Indian ‘classical music’ is called ‘Shastriya Sangit’, meaning, the music which is supported by ‘srciptures’ or ‘shastras’. Folk music is music of the people, associated with the daily activities, in the villages. ‘Film music’ can be best called ‘the real fusion music of the people’. These genres can be clearly distinguished from each other by the nature of the music itself. But Classical Music of India has rich backdrop of literature, grammar, practice supported by a oral tradition, ‘gurukula’, making the system of music dynamic. We may even call it ‘scientific’ music because it can be explained scientifically at a certain level of cognition. What ‘should be’ and what ‘should not be’ are clearly distinguishable by analytical studies of the system of classical music for centuries. For example the 72-melas of the South Indian system and the 10 ‘thaats’ of the Hindustani system are based on the mathematics of permutation and combinations.
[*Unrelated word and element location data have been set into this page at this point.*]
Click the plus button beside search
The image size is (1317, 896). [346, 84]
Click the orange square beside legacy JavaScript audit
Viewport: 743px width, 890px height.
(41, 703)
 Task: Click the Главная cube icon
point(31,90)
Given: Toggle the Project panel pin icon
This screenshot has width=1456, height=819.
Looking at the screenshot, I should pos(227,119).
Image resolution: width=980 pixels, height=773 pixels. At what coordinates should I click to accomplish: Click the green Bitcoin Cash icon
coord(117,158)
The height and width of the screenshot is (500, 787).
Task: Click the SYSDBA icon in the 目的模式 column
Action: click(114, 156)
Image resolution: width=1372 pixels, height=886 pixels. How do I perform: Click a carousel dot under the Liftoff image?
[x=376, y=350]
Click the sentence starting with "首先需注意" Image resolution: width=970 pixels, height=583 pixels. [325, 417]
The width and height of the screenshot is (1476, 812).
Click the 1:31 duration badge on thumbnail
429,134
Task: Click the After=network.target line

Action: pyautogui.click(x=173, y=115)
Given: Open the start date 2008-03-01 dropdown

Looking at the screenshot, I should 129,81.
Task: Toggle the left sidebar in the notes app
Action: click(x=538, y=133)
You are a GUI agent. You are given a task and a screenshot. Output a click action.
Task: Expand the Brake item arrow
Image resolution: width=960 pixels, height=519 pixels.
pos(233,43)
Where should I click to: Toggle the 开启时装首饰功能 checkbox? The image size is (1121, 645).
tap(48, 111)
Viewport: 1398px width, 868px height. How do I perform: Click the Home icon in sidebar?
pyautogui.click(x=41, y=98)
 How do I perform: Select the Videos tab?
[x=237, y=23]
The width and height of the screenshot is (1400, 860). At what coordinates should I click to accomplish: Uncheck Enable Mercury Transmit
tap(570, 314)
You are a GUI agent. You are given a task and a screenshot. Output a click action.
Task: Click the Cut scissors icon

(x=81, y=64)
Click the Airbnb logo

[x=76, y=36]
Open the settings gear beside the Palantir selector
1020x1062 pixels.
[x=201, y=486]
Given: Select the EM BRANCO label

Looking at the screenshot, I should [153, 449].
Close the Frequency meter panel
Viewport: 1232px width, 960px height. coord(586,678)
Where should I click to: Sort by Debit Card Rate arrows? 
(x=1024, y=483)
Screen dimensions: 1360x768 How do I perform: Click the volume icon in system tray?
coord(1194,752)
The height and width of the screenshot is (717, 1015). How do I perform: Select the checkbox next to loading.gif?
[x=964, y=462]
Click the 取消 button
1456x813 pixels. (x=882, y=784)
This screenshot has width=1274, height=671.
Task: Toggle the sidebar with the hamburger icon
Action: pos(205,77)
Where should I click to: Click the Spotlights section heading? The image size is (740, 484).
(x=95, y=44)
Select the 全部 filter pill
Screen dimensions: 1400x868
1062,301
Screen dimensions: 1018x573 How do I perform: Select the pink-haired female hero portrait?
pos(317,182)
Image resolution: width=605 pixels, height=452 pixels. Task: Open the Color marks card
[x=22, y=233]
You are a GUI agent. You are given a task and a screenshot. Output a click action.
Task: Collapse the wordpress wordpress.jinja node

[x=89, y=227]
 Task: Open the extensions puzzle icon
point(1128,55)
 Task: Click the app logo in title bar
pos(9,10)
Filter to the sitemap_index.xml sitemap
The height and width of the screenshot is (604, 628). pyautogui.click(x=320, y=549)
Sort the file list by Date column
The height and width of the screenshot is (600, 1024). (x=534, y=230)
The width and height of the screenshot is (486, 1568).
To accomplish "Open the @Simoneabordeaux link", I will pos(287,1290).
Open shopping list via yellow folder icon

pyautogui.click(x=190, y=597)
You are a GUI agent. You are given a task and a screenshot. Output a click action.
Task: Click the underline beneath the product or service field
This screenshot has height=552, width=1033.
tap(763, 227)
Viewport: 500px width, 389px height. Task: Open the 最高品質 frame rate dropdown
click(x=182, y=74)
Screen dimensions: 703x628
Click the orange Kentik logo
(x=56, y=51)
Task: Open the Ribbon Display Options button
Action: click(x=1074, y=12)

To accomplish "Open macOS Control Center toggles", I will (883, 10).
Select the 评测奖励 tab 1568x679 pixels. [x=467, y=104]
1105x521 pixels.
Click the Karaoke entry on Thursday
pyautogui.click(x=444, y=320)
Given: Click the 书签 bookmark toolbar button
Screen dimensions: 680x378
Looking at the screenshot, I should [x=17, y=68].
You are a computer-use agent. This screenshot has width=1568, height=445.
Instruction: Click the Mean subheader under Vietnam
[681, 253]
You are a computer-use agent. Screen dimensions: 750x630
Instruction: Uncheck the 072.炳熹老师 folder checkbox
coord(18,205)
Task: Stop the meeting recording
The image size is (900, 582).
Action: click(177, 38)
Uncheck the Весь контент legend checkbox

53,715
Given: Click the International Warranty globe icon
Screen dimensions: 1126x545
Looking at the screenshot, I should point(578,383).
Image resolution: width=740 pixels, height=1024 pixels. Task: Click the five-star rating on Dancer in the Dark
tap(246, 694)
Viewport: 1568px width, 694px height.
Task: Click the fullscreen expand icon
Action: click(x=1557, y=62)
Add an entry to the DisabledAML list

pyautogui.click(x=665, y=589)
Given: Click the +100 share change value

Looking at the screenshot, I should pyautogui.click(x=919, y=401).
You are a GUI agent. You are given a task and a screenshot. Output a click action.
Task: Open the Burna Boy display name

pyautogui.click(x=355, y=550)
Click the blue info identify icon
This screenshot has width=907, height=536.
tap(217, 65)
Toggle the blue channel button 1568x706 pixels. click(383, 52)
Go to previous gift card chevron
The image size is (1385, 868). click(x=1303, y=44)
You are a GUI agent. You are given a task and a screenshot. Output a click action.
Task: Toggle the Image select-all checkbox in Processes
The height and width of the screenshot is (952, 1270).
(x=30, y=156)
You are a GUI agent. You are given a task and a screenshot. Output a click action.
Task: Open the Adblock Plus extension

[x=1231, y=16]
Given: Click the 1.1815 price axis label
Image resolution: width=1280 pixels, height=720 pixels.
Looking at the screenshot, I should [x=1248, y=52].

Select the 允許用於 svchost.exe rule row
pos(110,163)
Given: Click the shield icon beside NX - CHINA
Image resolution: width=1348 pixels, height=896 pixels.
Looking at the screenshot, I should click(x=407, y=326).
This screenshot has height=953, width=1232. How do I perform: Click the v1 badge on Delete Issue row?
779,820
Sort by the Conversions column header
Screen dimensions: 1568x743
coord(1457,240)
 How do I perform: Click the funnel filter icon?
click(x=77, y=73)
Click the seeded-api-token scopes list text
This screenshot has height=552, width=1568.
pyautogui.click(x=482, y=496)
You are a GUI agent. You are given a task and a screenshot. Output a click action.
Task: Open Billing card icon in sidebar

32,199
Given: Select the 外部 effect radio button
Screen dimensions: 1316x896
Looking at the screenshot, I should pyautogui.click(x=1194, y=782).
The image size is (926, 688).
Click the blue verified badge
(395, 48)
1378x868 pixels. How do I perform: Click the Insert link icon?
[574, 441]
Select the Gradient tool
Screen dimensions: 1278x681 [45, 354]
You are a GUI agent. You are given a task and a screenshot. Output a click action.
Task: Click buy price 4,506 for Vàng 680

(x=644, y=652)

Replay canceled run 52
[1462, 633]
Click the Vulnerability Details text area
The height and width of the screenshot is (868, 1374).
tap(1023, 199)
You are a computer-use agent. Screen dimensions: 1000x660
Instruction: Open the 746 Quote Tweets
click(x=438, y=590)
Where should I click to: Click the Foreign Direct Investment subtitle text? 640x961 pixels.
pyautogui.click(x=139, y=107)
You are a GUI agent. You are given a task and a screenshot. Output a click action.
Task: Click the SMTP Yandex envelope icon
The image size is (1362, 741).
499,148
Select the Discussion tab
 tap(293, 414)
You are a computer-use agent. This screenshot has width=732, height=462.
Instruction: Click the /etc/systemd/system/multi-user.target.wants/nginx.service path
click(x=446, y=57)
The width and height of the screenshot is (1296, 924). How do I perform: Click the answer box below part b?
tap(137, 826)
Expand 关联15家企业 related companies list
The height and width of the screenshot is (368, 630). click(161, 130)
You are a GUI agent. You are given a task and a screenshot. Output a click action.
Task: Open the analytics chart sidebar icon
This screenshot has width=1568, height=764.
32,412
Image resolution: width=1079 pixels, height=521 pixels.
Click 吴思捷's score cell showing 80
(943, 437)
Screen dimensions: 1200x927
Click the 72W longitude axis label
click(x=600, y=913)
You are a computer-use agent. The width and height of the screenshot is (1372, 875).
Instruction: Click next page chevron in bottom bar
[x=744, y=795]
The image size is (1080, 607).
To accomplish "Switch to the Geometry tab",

While Brhaddhvani’s work stems from a strong foundation in South Indian Classical-Karnatak Music, the vision is global. The COMET system of music envisions an integrated Indian music curriculum accommodating world music perspectives. Very soon we are bringing in studies in the Hindustani classical music focussing on the Dhrupad singing. Training in western classical music is available here to Indian students through visiting teachers who train the students in the well established graded curriculum of the U.K’s Trinity Board of examination. The visiting Western classical music composers, artistes, scholars and students add further value to learning the Western Classical music.